◆ WHAT TO PRODUCE
Your answer is a number only: how many lines in the data below contain "screenshot"?

Content starts

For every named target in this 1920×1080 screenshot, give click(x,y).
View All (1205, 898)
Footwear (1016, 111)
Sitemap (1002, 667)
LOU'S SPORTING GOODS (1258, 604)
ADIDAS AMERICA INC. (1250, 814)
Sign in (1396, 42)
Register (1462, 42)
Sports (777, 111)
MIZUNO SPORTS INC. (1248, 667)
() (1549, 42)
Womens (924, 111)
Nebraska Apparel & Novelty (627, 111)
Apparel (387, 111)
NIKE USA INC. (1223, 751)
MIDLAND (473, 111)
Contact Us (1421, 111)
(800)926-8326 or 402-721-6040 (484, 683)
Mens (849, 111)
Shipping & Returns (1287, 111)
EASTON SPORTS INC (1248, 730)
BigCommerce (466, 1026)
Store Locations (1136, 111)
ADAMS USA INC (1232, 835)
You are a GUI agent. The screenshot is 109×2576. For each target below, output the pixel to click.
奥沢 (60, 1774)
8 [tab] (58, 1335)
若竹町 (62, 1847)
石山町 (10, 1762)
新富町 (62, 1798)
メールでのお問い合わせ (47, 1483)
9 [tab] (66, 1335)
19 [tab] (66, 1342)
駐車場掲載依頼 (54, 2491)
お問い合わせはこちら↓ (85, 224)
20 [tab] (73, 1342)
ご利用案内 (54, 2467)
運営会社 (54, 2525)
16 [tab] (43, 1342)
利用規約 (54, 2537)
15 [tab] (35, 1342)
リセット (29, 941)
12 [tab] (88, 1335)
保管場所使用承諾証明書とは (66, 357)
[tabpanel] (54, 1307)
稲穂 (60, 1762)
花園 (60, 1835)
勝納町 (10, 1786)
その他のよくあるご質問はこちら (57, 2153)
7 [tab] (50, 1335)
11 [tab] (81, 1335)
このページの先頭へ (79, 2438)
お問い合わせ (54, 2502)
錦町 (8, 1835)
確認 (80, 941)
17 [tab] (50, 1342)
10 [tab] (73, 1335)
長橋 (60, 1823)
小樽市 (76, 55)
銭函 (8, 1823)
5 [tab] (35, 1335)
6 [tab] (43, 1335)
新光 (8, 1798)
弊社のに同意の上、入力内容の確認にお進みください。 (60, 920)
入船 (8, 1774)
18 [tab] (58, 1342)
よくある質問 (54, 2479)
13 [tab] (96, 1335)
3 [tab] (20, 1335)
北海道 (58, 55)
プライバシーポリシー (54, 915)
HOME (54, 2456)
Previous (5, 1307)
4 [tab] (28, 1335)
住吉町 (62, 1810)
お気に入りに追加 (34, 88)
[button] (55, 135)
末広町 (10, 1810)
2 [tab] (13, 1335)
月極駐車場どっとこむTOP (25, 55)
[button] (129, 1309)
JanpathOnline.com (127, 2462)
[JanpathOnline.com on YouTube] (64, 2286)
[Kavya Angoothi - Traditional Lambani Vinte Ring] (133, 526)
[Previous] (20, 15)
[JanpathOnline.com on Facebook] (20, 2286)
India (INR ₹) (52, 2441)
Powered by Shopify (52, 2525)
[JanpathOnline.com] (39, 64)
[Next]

Content ends

◆ ANSWER TO THE PROBLEM
2